5 avis au sujet de « Un séjour en nature »

  1. Quelle belle expérience dans cette nature que tu aimes tant. Les mots choisis dans ce texte sont très sensibles et décrit très bien la personne que tu es dans toute sa splendeur et douceur de vivre simplement avec la nature. Je te souhaite Mélanie pour un prochain futur de te reconnecter avec joie de vivre avec la nature.

  2. WOW!J’ai adoré ton récit.
    Une expérience que l’on devrait tous s’offrir,pour ralentir le temps pour vivre au lieu de survivre à toute vitesse.
    Je suis dans une période où je travaille énormément ,la nature nous ramène à NOUS….
    MERCI d’avoir partagé ton expérience 🤗❤️

  3. Merci, Mélanie, pour ce beau et émouvant partage qui m’a beaucoup touché! J’ai adoré!
    Ma chère amie, je crois qu’il est temps pour toi d’aller t’établir en campagne si tu veux conserver ta joie de vivre, garder ta belle énergie et être complètement heureuse, car tu dois vivre dans la nature puisque c’est ta vraie demeure, le lieu où tu te sens le mieux.

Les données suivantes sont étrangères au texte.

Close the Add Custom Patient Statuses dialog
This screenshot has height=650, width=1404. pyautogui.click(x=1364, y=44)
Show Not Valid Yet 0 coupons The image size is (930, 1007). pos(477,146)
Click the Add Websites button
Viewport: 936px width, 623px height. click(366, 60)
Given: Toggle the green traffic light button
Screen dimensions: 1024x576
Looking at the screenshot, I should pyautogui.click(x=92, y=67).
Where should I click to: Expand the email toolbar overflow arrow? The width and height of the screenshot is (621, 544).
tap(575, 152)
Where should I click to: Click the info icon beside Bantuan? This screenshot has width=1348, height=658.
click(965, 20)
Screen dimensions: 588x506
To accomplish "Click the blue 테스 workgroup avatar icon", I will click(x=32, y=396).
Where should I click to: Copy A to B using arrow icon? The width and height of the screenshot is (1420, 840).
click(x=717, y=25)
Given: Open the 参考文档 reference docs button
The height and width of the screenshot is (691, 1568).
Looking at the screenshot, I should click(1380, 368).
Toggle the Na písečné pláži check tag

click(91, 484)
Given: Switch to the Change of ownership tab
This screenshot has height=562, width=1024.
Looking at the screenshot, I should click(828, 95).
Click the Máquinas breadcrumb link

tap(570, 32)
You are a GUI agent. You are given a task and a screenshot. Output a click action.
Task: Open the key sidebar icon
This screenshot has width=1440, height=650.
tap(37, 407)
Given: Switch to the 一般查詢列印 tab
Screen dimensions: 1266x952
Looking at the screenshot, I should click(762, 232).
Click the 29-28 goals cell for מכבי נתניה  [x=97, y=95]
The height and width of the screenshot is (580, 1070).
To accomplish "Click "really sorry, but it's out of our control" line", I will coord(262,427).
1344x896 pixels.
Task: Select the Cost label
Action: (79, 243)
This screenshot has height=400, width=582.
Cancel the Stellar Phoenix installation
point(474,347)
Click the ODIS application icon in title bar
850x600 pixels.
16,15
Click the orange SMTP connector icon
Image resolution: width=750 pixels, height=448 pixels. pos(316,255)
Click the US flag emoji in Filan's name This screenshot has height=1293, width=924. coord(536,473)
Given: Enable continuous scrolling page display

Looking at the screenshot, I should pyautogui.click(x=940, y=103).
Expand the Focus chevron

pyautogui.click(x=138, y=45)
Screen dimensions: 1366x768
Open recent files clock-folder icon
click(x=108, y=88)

  4. « Merci, Mélanie, pour ce beau et émouvant partage qui m’a beaucoup touché! J’ai adoré! Ma chère amie, je crois qu’il est temps pour toi d’aller t’établir en campagne si tu veux conserver ta joie de vivre, garder ta belle énergie et être complètement heureuse, car tu dois vivre dans la nature puisque c’est ta vraie demeure, le lieu où tu te sens le mieux.»

  5. Merci, Mélanie, pour ce beau partage qui m’a beaucoup touché! Je suis très heureux de voir que cette semaine en nature au Tipi t’a fait le plus grand bien!